Published online by Cambridge University Press: 09 January 2024
Summary:
■ Historic urban landscapes are complex, dynamic, linear systems with infinite interconnections and relationships working with, alongside and against each other.
■ Floods or flash floods can be seen both as manifestation of disruptions across multiple intersections that comprise the urban environment and a consequence of the systems behaving exactly as they were designed to.
■ This chapter explores the possibility of using flood mitigation and management strategies and approaches, not just as a means to solve problems but as vehicles of systemic change by looking at flood mitigation and management practices in George Town, Chennai, India and George Town, Penang, Malaysia.

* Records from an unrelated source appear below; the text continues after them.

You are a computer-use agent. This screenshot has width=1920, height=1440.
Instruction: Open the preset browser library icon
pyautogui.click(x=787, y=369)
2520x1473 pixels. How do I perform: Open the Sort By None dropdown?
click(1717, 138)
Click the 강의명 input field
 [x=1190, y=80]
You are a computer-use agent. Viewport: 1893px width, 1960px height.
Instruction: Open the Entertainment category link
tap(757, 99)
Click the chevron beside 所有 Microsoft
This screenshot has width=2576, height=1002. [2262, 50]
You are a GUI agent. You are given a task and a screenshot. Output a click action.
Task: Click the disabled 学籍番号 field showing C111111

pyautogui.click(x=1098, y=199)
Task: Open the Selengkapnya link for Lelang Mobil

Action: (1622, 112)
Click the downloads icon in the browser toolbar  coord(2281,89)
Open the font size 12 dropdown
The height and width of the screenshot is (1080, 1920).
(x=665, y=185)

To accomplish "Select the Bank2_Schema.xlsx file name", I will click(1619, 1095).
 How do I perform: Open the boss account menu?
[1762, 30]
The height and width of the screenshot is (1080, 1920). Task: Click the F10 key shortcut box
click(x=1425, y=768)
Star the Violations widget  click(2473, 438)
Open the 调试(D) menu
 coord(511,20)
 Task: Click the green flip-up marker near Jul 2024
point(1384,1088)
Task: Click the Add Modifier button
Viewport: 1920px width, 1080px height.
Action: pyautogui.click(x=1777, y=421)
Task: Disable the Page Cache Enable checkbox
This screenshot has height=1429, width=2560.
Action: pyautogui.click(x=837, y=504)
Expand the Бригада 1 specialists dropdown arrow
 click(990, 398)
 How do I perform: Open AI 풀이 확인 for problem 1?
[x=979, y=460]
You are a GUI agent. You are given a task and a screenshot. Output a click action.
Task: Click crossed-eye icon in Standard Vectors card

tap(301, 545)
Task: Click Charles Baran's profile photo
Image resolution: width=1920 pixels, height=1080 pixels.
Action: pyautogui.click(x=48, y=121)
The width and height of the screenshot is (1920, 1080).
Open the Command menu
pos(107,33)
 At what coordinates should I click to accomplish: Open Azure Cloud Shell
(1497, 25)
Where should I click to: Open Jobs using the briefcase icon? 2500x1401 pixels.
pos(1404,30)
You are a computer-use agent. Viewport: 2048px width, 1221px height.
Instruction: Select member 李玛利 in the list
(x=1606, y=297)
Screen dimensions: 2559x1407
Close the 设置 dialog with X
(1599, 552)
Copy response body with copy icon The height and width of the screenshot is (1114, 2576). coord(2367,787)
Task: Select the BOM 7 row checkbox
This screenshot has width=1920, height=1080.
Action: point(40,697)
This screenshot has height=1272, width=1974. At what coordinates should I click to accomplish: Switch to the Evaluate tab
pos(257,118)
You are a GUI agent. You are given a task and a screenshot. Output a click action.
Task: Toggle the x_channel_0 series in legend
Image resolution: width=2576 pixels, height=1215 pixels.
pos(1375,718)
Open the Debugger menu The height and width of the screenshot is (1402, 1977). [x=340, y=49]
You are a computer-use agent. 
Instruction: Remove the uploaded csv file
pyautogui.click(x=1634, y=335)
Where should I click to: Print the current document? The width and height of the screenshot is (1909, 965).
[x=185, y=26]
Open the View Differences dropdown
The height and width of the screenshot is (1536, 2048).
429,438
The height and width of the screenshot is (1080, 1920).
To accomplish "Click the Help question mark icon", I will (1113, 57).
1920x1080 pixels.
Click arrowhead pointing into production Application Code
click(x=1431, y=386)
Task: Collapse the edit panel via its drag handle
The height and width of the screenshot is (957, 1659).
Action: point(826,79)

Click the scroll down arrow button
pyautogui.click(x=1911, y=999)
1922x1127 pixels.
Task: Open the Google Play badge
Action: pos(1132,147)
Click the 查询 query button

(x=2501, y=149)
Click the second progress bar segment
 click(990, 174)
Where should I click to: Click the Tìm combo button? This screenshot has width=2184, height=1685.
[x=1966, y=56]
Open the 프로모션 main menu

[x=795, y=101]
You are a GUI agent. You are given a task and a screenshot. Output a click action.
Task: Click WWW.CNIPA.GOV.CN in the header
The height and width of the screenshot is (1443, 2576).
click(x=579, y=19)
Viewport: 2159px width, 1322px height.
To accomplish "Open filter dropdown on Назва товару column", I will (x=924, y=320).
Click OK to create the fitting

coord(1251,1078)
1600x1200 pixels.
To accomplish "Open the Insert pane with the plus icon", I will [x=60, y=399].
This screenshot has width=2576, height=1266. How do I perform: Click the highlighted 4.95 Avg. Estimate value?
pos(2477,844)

■ The official strategy towards flood mitigation and management in both George Towns has been a technology-centred approach focused on engineering resilience into existing systems to enable them to face perturbations and come back to equilibrium. There is a lack of acceptance of community knowledge and collective intelligences within flood mitigation measures.
■ The knowledge systems approach, envisaged as a five-phase cyclic dynamic feedback loop, recognizes the need to look beyond improving and collating existing knowledges, towards “co-creating” new knowledge systems.
INTRODUCTION
Cities are complex systems with “infinite interconnections” (Burns 2007), and contain systems and subsystems, working with, alongside and against each other (Flood 2010). Historical cultural landscapes connect complex knowledge systems, tangible and intangible, of the past in the present. Urban flooding is seen as a systemic problem and a manifestation of disruptions within these complex systems and their connections (Rehman et al. 2019). Article 6 of the United Nations Framework Convention on Climate Change (United Nations 1992) enshrines the promotion and facilitation of “public participation in addressing climate change and its effects”. Mitigation and management of urban flooding demand multi-pronged solutions that include all parts of the government, civil society, media, public and private sector organization and all levels of the community. However, decision-making processes that do not recognize the subtleties and complexities of the social, cultural, political and economic patterns only pay lip service to the idea of the community engagement process. Such simplistic approaches to participatory decision-making has resulted in the exclusion of the economically and socially vulnerable frontliner, facing the brunt of urban climate change impacts from participating in the decision-making process.